Most impressive is the sense of paranoia built in the film. This was a trait common in 70s thrillers, although more prevalent later on, post-Watergate. The paranoia isn’t politically motivated here of course though, it’s more like The Game or similar, where a hidden enemy is doing their best to drive the film’s protagonist insane. The drug addiction angle adds an interesting element to proceedings too and sets it apart from the political/spy thriller crowd of the time. Because we’re never sure who’s pulling the strings or what is real or what is fabricated to cause confusion, the audience shares Brett’s paranoia. This all builds nicely from a few puzzling turns early on to a full on mental assault in a frightening finale at Brett’s wedding.
On the technical side of things it’s not a film that impresses much in a visual or clear directorial sense. Although it’s a mind-bender of a film, it doesn’t share the trippy visual aesthetic of some similar thrillers of the era. It’s shot classily, but almost grittily. The film did have a giallo feel though, particularly in the opening act, which is largely set in Italy. The superb soundtrack from Johnny Harris helped add to this mood, with a funky, jazz fusion style that played to my tastes and reminded me of some of the better Italian genre scores I know and love.
Hemmings impresses in the lead role, delivering a strong, committed performance. Sweaty, tired-looking and wild-eyed, particularly towards the end, he really sells the growing desperation and eventual insanity of his character. There are some old British character actors making up the rest of the cast as well as Hemmings’ new wife Gayle Hunnicutt playing his fiancée in the film.
All in all, it’s a refreshingly unusual thriller that gets under your skin and stays there by offering few clear answers – setting the audience in the mind of its troubled protagonist. Gripping and effective without resorting to generic scenes of horror or action, it’s another forgotten gem unearthed by Indicator.
Fragment of Fear is being re-released on 30th October by Powerhouse Films on Dual Format Blu-Ray as part of their Indicator label in the UK. The picture and sound quality are both excellent.

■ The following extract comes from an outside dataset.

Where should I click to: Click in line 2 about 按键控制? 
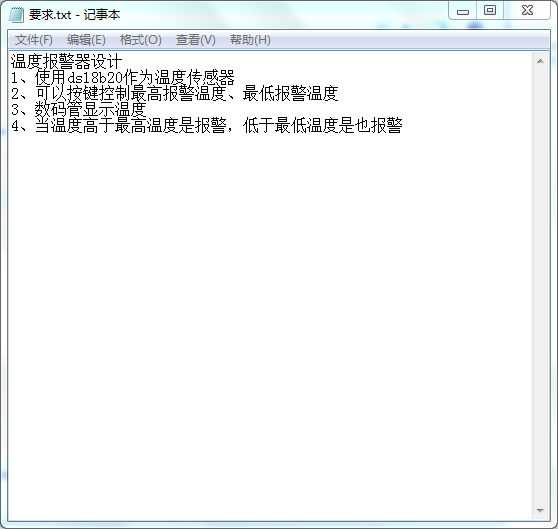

There are a couple of special features included too:
– David Kipen on author John Bingham and screenwriter Paul Dehn
– Interview with assistant director William P. Cartlidge
– Original theatrical trailer
– Image gallery: on-set and promotional photography
– Limited edition exclusive booklet with a new essay by Johnny Mains, an overview of contemporary critical responses, and historic articles on the film
It isn’t a huge selection of extra material, but the two main featurettes are both solid. The interview with Cartlidge provides some frank revelations about Sarafian’s alcoholism and Hemmings’ similar issues and initial lack of interest in the project. The piece on Dehn describes how underrated the writer was. As usual, the booklet is indispensable, with a handful of essays, interviews and period reviews to fill any gaps left by the video extras.